What you will do: Output the entries below exactly as written, omitting pictures.

Stored data:
-- -- --

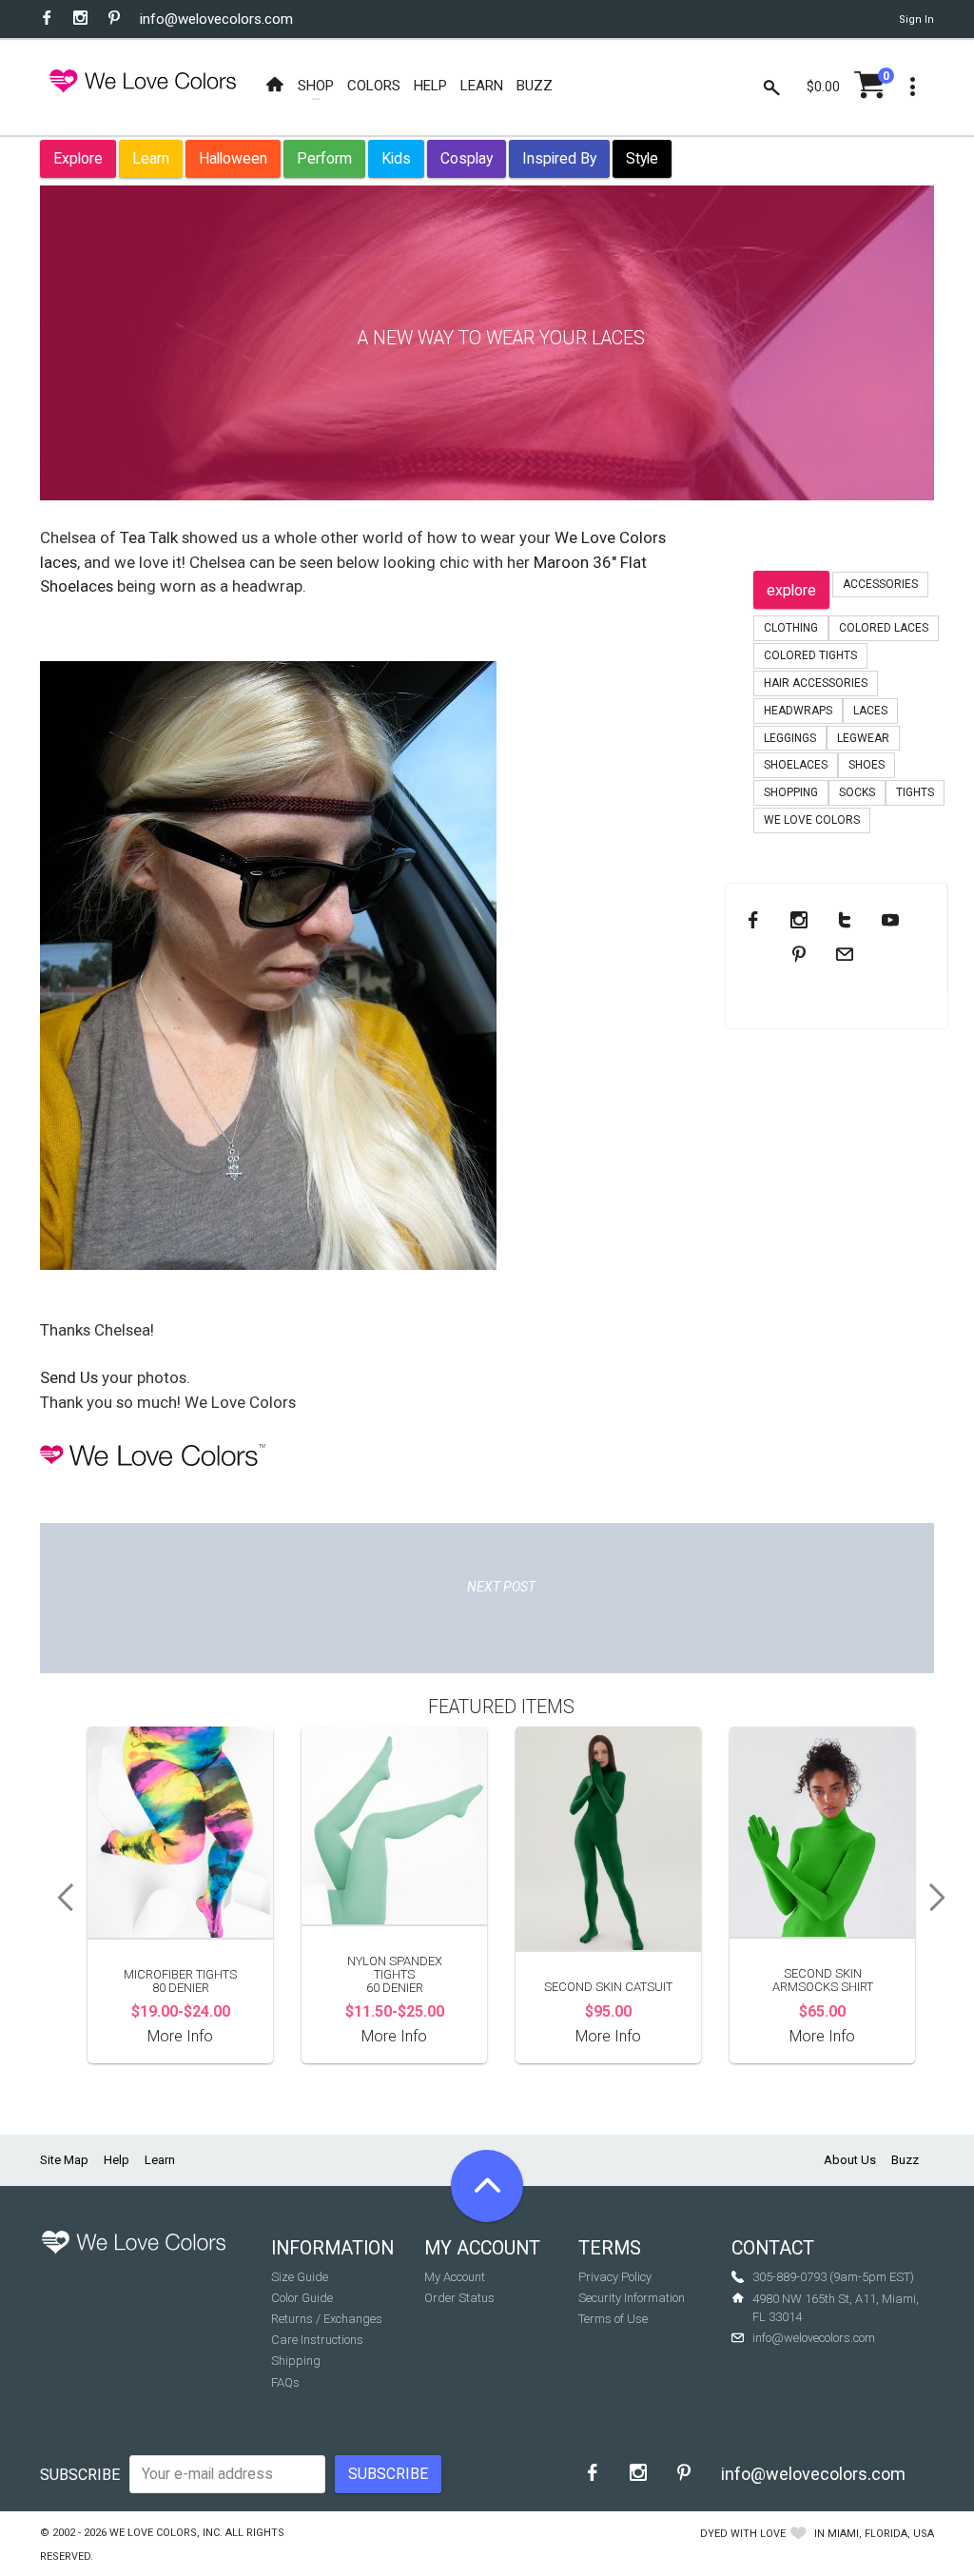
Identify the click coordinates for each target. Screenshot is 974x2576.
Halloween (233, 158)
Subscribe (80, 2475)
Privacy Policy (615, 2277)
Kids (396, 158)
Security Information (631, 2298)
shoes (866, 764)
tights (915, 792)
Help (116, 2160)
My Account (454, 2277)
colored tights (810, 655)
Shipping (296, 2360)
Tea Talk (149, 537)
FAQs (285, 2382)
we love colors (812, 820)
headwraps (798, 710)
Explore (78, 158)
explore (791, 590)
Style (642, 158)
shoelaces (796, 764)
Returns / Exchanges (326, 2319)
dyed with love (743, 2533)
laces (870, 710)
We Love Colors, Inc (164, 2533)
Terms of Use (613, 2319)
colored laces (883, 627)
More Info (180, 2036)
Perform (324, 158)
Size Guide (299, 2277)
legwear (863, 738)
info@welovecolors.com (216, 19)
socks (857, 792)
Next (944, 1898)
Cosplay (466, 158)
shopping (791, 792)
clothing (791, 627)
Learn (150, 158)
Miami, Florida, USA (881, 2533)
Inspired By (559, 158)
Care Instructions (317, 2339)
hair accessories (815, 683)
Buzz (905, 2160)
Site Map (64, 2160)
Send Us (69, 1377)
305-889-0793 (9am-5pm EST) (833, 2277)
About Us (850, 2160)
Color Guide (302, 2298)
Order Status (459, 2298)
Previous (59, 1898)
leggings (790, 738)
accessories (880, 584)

-- -- --

Exercise output:
Identify the click coordinates for each target. Screenshot is 974x2576.
Halloween (233, 158)
Subscribe (80, 2475)
Privacy Policy (615, 2277)
Kids (396, 158)
Security Information (631, 2298)
shoes (866, 764)
tights (915, 792)
Help (116, 2160)
My Account (454, 2277)
colored tights (810, 655)
Shipping (296, 2360)
Tea Talk (149, 537)
FAQs (285, 2382)
we love colors (812, 820)
headwraps (798, 710)
Explore (78, 158)
explore (791, 590)
Style (642, 158)
shoelaces (796, 764)
Returns / Exchanges (326, 2319)
dyed with love (743, 2533)
laces (870, 710)
We Love Colors, Inc (164, 2533)
Terms of Use (613, 2319)
colored laces (883, 627)
More Info (180, 2036)
Perform (324, 158)
Size Guide (299, 2277)
legwear (863, 738)
info@welovecolors.com (216, 19)
socks (857, 792)
Next (944, 1898)
Cosplay (466, 158)
shopping (791, 792)
clothing (791, 627)
Learn (150, 158)
Miami, Florida, USA (881, 2533)
Inspired By (559, 158)
Care Instructions (317, 2339)
hair accessories (815, 683)
Buzz (905, 2160)
Site Map (64, 2160)
Send Us (69, 1377)
305-889-0793 (9am-5pm EST) (833, 2277)
About Us (850, 2160)
Color Guide (302, 2298)
Order Status (459, 2298)
Previous (59, 1898)
leggings (790, 738)
accessories (880, 584)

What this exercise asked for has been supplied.